Problem ▸
Copy the data below verbatim, leaving no line out.

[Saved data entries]
[Start of Attachment]

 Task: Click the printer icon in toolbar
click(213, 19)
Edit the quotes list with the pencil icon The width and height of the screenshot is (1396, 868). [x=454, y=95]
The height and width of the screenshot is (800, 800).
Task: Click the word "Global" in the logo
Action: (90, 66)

[End of Attachment]

Solution to the exercise ▸
 Task: Click the printer icon in toolbar
click(213, 19)
Edit the quotes list with the pencil icon The width and height of the screenshot is (1396, 868). [x=454, y=95]
The height and width of the screenshot is (800, 800).
Task: Click the word "Global" in the logo
Action: (90, 66)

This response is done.